Only a moron spills the injury report


From Babs@Babson:

My boyfriend dumped me last summer and since then he keeps calling and texting me “just to see how I’m doing.” Does this mean he wants to get back together?



From the Playbook:

 I wouldn’t count on it, Babs. He’s probably just trying to find out if and when you’re getting back in the game. Remember: you are under no obligation to reveal the extent of your injuries. If he presses the issue here’s how I want you to handle it:

Him: How’s it going, Babs? I heard you were crying at the bar the other night.

Babs: You’d have to ask the bartender about that.

Him: I would but it was a salad bar. Someone said you got the sneeze guard all wet.

Babs: I’m not really comfortable getting into a public diagnosis.

Him: Are you sure you don’t want to talk about it? It sounds like you’re not really over me yet.

Babs: Everybody’s a little banged up this time of year.

Him: Can you be a little more specific?

Babs: I’ve had a little soreness. I don’t think it’s life-threatening.

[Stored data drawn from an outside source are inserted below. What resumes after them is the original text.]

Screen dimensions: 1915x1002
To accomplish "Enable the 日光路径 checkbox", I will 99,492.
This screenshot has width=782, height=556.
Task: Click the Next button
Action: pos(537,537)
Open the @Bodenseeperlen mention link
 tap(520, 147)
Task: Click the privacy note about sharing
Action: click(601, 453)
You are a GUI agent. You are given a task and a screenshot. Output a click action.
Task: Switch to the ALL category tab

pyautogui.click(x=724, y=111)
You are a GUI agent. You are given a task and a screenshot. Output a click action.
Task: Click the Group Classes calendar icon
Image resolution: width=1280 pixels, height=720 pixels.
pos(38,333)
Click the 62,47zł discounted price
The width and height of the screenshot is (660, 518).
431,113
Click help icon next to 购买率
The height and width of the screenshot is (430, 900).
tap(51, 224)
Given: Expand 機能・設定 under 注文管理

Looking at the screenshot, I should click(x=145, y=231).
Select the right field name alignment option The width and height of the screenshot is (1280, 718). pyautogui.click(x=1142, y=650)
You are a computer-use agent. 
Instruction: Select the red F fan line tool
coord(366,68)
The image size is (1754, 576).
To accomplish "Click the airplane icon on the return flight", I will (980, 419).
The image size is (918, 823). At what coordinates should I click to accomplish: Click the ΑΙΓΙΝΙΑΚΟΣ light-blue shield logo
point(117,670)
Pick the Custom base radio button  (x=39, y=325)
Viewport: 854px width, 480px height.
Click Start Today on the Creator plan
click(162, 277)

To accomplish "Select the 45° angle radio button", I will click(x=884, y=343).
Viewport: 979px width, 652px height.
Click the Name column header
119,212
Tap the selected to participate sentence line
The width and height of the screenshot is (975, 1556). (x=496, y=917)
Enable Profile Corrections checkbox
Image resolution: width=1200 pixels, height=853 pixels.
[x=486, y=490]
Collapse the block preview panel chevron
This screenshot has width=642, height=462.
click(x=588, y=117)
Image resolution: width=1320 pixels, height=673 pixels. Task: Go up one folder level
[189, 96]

Him: So when are you going to put yourself back out there? I’ve moved on and so should you.

Babs: It’s day to day.


Babs: Is that what you’re looking for?



I think my phone might have got disconnected


From: The RealRandyMoss81:


Did you try to call just now? I thought I heard it ringing but when I picked up it was all dial tone. I’m pretty sure there’s something wrong with this phone. You ain’t answered my texts either, so must be something wrong with the cell phone too. Did you get that Whitman’s Sampler I left on your car? I know you hate the fruit ones so I swapped that shit out for nougat. I be waiting in the parking lot like always, in case you need a freak to stretch the field and split that Buffalo defense. Got my gym bag packed just in case. Like I said I’ll take the league minimum as long as it’s…

Straight cash, Homey


From the Playbook:

If you’d like to make a call, please hang up and try again. If you need help, hang up and then dial your operator.